TASK DIRECTIONS.
The entries that follow include a run beginning at the line with "Task: Click the COPY button" and ending at the line with "Click inside the"; restate that run word for word and leave the rest out.

EXERCISE INPUTS.
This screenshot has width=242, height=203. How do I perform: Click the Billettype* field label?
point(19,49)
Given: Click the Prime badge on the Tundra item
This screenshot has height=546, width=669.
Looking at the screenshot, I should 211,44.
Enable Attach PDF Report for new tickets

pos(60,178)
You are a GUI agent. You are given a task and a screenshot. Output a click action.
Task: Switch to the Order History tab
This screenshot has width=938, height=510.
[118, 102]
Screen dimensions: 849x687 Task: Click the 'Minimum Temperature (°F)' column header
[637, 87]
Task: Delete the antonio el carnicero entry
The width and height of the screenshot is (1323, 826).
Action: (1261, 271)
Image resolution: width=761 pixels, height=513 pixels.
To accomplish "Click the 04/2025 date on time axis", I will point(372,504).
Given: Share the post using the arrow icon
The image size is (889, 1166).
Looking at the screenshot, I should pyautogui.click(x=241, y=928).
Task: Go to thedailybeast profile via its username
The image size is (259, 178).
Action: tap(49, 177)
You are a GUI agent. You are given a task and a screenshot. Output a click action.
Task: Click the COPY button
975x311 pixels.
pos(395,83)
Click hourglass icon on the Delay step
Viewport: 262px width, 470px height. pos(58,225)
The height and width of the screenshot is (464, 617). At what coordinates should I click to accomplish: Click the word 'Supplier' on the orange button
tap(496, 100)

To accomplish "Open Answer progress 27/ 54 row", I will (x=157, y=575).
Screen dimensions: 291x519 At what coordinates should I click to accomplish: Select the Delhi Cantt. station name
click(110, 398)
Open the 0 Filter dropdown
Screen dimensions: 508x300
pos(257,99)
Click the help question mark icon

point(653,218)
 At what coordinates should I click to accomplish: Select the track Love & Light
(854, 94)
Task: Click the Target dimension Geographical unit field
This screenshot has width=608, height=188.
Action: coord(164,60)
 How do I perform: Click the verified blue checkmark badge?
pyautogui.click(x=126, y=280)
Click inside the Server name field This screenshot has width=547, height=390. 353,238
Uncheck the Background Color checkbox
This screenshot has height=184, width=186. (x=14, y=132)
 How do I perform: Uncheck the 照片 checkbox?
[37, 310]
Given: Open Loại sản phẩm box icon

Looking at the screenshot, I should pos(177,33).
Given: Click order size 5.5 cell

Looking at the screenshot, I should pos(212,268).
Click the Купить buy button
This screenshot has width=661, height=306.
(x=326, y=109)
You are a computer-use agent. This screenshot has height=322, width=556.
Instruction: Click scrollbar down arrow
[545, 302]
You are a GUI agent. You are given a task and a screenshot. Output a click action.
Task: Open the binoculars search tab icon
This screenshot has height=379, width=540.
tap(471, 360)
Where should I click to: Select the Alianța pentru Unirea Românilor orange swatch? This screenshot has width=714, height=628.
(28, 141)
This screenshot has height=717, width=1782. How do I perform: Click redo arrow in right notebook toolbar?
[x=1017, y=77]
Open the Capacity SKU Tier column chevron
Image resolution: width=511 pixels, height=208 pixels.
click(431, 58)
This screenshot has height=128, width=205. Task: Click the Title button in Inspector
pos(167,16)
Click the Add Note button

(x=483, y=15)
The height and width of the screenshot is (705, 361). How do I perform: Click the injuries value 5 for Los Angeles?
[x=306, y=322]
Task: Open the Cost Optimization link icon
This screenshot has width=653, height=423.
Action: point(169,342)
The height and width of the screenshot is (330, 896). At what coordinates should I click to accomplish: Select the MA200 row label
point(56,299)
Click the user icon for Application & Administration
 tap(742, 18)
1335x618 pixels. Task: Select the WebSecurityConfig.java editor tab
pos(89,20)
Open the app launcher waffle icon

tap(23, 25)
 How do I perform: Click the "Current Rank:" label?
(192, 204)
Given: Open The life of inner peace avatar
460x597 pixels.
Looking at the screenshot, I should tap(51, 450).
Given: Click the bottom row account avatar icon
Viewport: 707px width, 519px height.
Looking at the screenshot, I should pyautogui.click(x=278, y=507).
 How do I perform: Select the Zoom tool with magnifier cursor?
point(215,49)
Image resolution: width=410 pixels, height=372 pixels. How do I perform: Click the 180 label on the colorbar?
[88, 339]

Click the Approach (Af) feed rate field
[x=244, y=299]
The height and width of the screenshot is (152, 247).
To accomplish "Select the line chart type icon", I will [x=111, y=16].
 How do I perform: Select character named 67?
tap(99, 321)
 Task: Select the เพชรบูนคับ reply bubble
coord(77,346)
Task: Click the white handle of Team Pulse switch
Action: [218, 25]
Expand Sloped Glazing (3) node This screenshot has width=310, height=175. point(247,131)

SOLUTION FOR THIS TASK.
Task: Click the COPY button
975x311 pixels.
pos(395,83)
Click hourglass icon on the Delay step
Viewport: 262px width, 470px height. pos(58,225)
The height and width of the screenshot is (464, 617). At what coordinates should I click to accomplish: Click the word 'Supplier' on the orange button
tap(496, 100)

To accomplish "Open Answer progress 27/ 54 row", I will (x=157, y=575).
Screen dimensions: 291x519 At what coordinates should I click to accomplish: Select the Delhi Cantt. station name
click(110, 398)
Open the 0 Filter dropdown
Screen dimensions: 508x300
pos(257,99)
Click the help question mark icon

point(653,218)
 At what coordinates should I click to accomplish: Select the track Love & Light
(854, 94)
Task: Click the Target dimension Geographical unit field
This screenshot has width=608, height=188.
Action: coord(164,60)
 How do I perform: Click the verified blue checkmark badge?
pyautogui.click(x=126, y=280)
Click inside the Server name field This screenshot has width=547, height=390. 353,238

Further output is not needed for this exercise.